Goal of the exercise:
Copy each line of the records that contains the word "coordinates".

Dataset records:
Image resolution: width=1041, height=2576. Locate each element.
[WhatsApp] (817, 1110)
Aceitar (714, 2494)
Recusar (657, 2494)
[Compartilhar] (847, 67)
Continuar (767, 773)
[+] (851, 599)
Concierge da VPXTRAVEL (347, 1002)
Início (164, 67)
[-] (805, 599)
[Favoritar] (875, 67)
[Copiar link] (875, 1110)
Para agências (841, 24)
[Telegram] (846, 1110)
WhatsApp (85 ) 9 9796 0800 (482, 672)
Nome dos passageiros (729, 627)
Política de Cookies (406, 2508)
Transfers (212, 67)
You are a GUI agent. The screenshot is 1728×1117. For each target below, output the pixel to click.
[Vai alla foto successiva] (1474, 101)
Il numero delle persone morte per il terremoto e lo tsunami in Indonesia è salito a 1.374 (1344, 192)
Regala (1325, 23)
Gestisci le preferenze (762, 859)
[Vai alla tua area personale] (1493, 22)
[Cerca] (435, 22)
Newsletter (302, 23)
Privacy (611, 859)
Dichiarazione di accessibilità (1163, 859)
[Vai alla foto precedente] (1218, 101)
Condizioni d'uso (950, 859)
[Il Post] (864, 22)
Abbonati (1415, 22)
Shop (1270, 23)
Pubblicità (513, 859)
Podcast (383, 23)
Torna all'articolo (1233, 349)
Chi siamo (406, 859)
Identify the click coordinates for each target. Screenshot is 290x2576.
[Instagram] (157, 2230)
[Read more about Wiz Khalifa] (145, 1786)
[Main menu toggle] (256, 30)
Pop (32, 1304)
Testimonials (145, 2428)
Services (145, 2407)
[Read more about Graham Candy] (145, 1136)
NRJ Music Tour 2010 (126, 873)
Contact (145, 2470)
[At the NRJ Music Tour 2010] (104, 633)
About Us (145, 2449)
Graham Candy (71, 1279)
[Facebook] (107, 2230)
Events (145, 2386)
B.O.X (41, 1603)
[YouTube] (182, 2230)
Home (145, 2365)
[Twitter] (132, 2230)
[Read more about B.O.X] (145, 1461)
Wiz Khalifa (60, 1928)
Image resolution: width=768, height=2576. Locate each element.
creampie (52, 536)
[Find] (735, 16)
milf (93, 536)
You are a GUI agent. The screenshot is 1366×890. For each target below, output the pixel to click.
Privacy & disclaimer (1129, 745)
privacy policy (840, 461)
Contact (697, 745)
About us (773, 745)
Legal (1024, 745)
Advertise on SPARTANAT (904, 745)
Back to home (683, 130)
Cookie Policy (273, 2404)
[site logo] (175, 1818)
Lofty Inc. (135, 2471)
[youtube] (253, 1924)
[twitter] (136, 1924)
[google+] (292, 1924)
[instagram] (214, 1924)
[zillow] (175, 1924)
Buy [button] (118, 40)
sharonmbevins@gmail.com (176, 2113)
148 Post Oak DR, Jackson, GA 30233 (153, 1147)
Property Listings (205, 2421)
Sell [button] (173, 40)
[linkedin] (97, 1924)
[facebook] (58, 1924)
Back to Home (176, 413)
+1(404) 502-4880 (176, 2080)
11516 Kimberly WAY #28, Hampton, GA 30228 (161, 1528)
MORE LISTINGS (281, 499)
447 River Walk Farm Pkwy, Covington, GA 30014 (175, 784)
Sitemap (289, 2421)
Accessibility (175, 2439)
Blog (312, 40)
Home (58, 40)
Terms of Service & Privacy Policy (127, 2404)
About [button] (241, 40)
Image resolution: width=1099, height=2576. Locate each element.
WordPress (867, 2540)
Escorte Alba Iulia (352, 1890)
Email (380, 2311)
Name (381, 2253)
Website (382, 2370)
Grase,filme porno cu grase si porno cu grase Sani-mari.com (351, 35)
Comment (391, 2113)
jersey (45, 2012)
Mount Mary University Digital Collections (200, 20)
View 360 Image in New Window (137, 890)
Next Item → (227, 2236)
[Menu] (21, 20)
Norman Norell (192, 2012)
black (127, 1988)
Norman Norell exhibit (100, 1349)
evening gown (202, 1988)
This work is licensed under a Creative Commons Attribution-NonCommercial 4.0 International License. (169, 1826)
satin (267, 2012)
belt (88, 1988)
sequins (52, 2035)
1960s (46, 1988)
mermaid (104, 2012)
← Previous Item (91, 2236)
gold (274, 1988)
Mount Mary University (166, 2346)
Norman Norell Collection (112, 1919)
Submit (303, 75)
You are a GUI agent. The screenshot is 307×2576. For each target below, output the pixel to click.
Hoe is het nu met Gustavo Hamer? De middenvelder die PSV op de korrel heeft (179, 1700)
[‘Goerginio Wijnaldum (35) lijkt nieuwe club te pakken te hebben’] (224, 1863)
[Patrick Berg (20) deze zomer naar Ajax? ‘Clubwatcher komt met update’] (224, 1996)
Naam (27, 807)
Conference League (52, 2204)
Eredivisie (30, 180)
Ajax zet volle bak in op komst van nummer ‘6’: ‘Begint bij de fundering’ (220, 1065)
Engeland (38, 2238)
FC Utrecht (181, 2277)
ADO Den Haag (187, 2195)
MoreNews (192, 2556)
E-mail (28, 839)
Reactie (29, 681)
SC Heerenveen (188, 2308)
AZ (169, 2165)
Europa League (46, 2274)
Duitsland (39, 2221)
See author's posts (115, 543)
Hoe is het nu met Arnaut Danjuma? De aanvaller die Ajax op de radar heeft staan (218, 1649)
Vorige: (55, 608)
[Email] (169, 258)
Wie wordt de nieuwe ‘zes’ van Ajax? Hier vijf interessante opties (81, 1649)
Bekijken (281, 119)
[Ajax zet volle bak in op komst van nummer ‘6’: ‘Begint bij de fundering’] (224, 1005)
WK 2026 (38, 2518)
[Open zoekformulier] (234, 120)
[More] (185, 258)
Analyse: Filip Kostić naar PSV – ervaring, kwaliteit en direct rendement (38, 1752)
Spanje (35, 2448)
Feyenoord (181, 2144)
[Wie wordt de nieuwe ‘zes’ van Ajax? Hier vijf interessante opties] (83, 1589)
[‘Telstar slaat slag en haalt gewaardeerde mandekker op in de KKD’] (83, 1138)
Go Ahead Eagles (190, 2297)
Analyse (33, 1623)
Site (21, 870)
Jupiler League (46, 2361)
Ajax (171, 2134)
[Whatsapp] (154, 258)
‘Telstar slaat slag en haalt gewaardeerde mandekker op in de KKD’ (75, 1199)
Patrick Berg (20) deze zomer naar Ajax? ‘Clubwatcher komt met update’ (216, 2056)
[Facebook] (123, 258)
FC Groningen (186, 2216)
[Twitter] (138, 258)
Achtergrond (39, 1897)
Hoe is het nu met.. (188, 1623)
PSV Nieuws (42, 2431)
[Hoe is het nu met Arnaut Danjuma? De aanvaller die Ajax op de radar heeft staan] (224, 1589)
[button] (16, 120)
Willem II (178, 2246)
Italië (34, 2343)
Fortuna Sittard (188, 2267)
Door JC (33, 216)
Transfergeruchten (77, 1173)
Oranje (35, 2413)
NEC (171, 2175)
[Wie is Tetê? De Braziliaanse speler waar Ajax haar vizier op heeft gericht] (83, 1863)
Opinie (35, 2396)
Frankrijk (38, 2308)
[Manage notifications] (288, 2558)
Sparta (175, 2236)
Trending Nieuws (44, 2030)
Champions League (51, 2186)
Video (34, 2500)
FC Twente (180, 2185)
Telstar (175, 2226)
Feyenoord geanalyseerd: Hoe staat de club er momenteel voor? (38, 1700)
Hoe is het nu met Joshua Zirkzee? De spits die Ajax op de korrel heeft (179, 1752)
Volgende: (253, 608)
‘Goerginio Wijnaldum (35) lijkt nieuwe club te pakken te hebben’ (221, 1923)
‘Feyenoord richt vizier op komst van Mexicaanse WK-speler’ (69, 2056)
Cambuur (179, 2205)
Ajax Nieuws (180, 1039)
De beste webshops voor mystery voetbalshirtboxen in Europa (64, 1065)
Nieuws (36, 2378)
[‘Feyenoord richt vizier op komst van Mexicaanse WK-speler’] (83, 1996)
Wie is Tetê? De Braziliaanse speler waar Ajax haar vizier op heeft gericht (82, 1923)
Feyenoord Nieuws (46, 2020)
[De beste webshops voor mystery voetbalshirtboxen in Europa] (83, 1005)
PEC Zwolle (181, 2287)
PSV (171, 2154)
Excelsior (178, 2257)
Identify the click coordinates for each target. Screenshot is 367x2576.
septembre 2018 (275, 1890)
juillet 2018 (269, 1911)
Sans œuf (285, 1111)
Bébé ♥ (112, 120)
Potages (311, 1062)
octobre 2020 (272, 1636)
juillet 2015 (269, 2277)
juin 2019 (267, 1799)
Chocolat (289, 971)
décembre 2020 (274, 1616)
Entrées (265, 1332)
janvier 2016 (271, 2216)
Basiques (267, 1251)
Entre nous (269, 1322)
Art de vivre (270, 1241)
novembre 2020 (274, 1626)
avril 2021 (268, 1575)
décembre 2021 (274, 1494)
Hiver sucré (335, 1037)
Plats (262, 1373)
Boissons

Problem solution:
Identify the click coordinates for each target. Screenshot is 290x2576.
Identify the click coordinates for each target. Screenshot is 367x2576.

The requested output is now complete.